On this feast of All Saints, and at the beginning of what has come to be known as Kingdom Season, we could say that we’re very much in the future tense; looking towards the final consummation of God’s promise in the Kingdom of Heaven. The problem with this view is that it seems to make heaven a place out there - or should I say up-there - a destination which we hope to get to in the future. Heaven, the Kingdom of God, though is so much more than simply a destination where all the saints greet us like a heavenly welcoming committee.

 

Heaven – The Kingdom – is God’s space.

 

God’s space is so great, so wonderful, so amazing, that it cannot simply be located out there, beyond our lives and our contemporary experience. In the person of Jesus, in the incarnation, God’s space erupts into this reality, into creation. That is why Jesus’ words in the Beatitudes mix the tenses. The Beatitudes show us “the now, but not yet”, of the Kingdom.

 

Our faith gives us the sure and certain hope that all will be gathered up into God; and so with that sure and certain hope we can begin to work now to create God’s will on earth as it is in heaven. We do not work for the sake of the marginalised and the poor because we think this will get us into heaven. Nor do we ignore the needs of the marginalised and the poor because we know that their cause will eventually be championed by God. Rather with the promise of the kingdom… heaven… God’s space ripples out into our reality, calling us to show the world a way of living, a way of being God’s people where the lowly are lifted up, as the powerful are brought down from their thrones.

 

As the Church, those called to follow Jesus Christ, we are called to be agents of the Kingdom, to work for God’s space on earth – to live as a community which lives by the future hope of the Kingdom.
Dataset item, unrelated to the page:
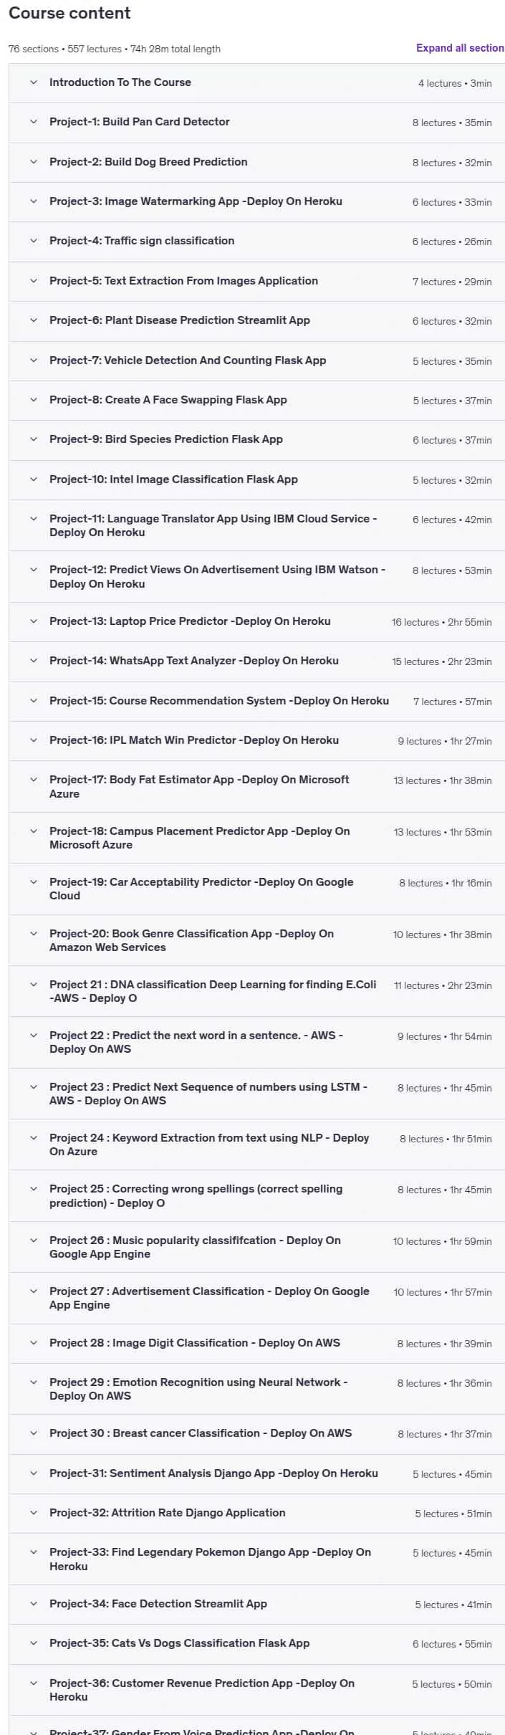505x1735 pixels.
Task: Expand chevron for Introduction To The Course
Action: point(34,82)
This is the constant challenge we have in our faith, to hold together in all things the mystery of the immediacy and otherness of God, to live with the mystery of the incarnation.

 

None of this is easy, and none of this is straightforward.

 

Jesus did drive the money lenders out of the temple; but he also worshipped his Father, the creator of heaven and earth, in the temple.

 

As the events at St Paul’s have shown us, the call to follow Jesus Christ, to dwell with the word made flesh, will always challenge us and present us situations which we could never have expected to be in.  As Church, as a people trying to make sense of what it is to live as a community of our incarnate God, we will more often than not get it wrong, and look stupid, and out of touch, and foolish.

 

But none of this will stop us striving to bring God’s space into our own. And perhaps if we go on striving to answer our great and awesome God by following the teachings of Jesus of Nazareth, we might just find the way to the glory of the Kingdom of Heaven after all.